Cold War Music: A Top Ten List

The Cold War ended on November 9, 1989, sometimes with the fall of the Berlin Wall. To be sure, there have been important events to date and others are following And, not everything went smoothly.

After the collapse of the Soviet Union, there were nationalist movements and radical Islamic terrorism in some of Russia’s client states. Thereafter, Russia began interfering in matters considered its “imminent republic.” However, until the invasion of Ukraine on 24 February 2022, it was assumed that these conflicts were a reduction in violence and a departure from the growing overall trend of living standards and civil liberties.

Now, we face the prospect of a new Cold War.

The following top ten list of popular songs (original) is designed to capture the frustrations of the Cold War period. The countdown reflects the chronology of time and the social impact of the song in many ways.

10. Mr. Khrushchev, Bo Didley (1962)

The song reflects the nation’s stupidity in the 1960s under President John F. Kennedy. He urged Americans, “Don’t ask what your country can do for you. Ask what you can do for your country.” Through selfless sacrifice to replace self-reliance (or what people should do for themselves), he creates the stage for a great society where a growing number of people specifically ask what their country can do for them. Kennedy added, “We will pay any price, carry any burden, face any adversity, support any friend, oppose any enemy,” a mentality that led us to the Vietnam War.

9. Russian, Sting (1985)

Sting misjudges both Soviet Premier Nikita Khrushchev and President Ronald Reagan. Khrushchev’s “threat” to bury us was not with bombs, but with refrigerators, family cars and good schools and medical care. Similarly, Reagan wanted to overtake Communism so much that it would explode. We conducted the experiment and found out which of the two economic systems was actually able to deliver the product.

8. The Revolution, The Beatles (1968)

The Beatles presented a different perspective, not military or economic, but cultural. Rejecting the “hateful mind”, seeing the murderous demagogues of real-world communism as they really were, and taking a moderately optimistic view of the future.

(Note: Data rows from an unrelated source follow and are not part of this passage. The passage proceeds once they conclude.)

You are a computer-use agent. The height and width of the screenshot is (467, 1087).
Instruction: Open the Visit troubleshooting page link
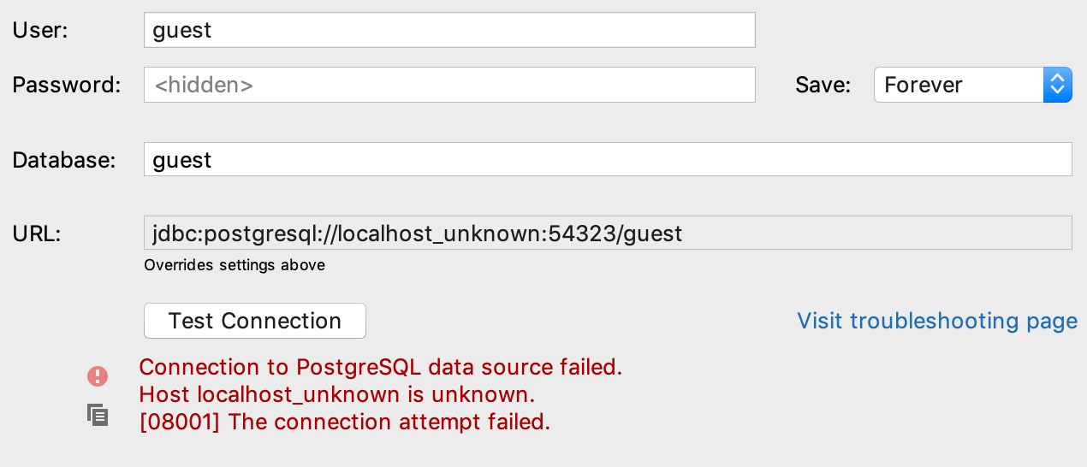coord(937,321)
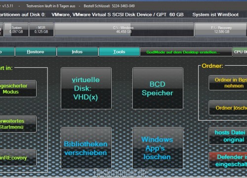Switch to the Restore tab
The height and width of the screenshot is (178, 247).
36,52
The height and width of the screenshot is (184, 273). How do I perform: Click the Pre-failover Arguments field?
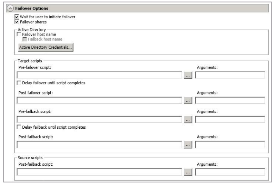click(230, 75)
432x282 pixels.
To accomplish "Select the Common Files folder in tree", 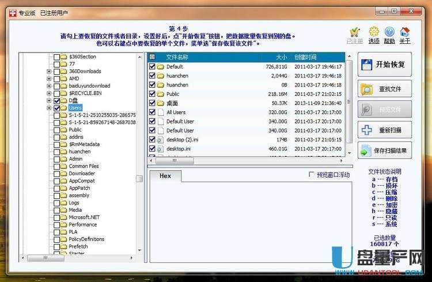I will pos(84,166).
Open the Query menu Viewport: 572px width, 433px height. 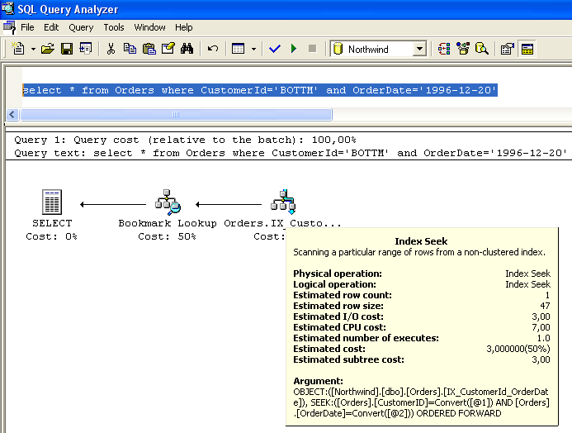[x=81, y=27]
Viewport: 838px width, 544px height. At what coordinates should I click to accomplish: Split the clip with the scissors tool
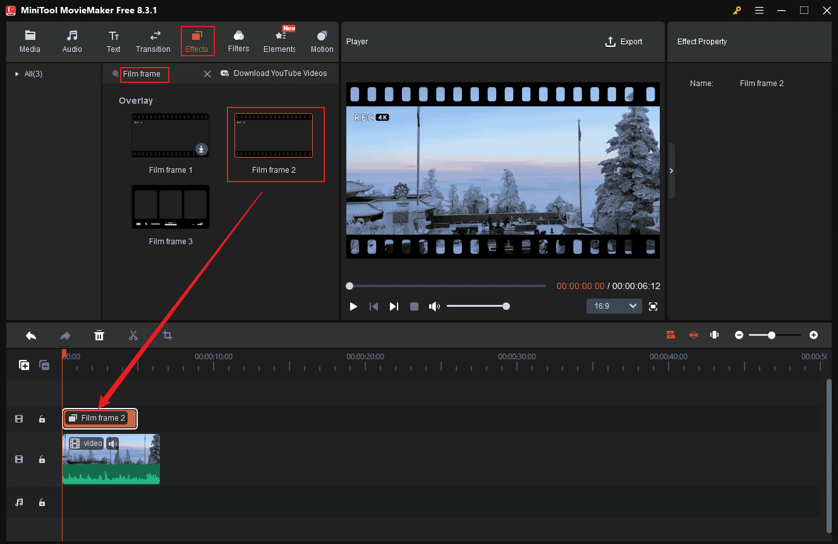coord(133,335)
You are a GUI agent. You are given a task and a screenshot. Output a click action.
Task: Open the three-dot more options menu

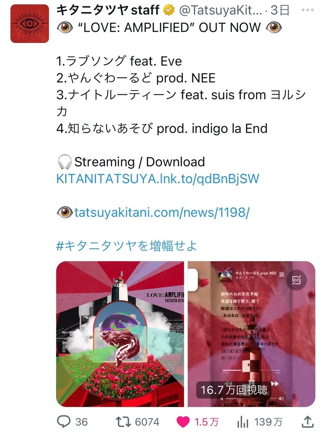(308, 10)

7. Commissioner, Falco (1981)

In the 1980s, real-world communism was recognized as the greatest form of corruption by all except the most committed members of the New Left and followers of the critical theory of Herbert Marquez. The elegant proof of Ludwig von Mrs. and. The central plan that FA Hayek did not work (even if the bureaucrats had honest intentions) actually missed the mark. It was not “economic reckoning under socialism.” It was “We pretend to work and they pretend to pay.”

6. 99 Hot Air Balloons, Nena (1983)

Also in the 1980s, the risk of accidental nuclear war was recognized. In Germany, children’s balloons are distinguished from weather balloons and other types of balloons by the suffix “loft”. 99 In Lufthansa, a fight is stopped by misreading Lufthansa as a warning balloon (as used during WWI when a chemical attack was detected). To maintain the meter in the English translation of the song, “Luftballons” has been changed to “Red Balloons”.

5. Eve of Destruction, Barry McGuire (1965)

From time to time, the Cold War became heated. Most notably in Vietnam, but also in other wars of national liberation and other conflicts.

4. War (What’s Good for It), Edwin Starr (1970)

And, here in the United States, these conflicts have been linked to ethnic divisions.

3. We Didn’t Start a Fire, Billy Joel (1989)

A generation is overwhelmed by the burden of war and the threat of nuclear destruction.

2. Back to the USSR, The Beatles (1968)

In the midst of this brilliant Beatles satire, the Beatles imagined a Soviet spy returning to the USSR after being raised in the West, with some samples from the Beach Boys. Again, with the Beatles, the emphasis is on culture.

1. A Hard Rain A-Gona Fall, Bob Dylan (1963)

The song was written after the Cuban Missile Crisis. For many at the time, it was “better dead than red.” The song was performed when Dylan received the 2016 Nobel Prize in Literature.

But with the fall of the Berlin Wall, we were not red or dead. Instead, we were alive and free, and with the revolution in the developing economy of the 1990s – ready for the greatest advancement in the history of global quality of life.

On September 27, 1991, President George HW Bush warned the U.S. Missile Forces. Great Falls, Montana, the site of one of our missile bases, the realization of a terrible possibility that we missed. The mayor of that city and the commander of that missile base, Vijay, decided to march. After teaching Air Force officers who took their turn at the launch site in an MBA program there, I can say that the Victory Parade was cathartic.

And here we are again, under the ghost of nuclear war. Which songs will follow and who will sing them?

Clifford F. Thesis

Clifford F. Thesis

Clifford F. Thesis is a professor of economics and finance at Shenandoah University, author, co-author, contributor and editor of more than a hundred books, encyclopedia entries and articles in scholarly journals.

He is a member of the editorial board of the Journal of Private Enterprise and a former Bradley Resident Scholar of the Heritage Foundation. He is the past president of the faculty senate of Shenandoah University and the University of Baltimore. He has also served in the U.S. Army and Army Reserve.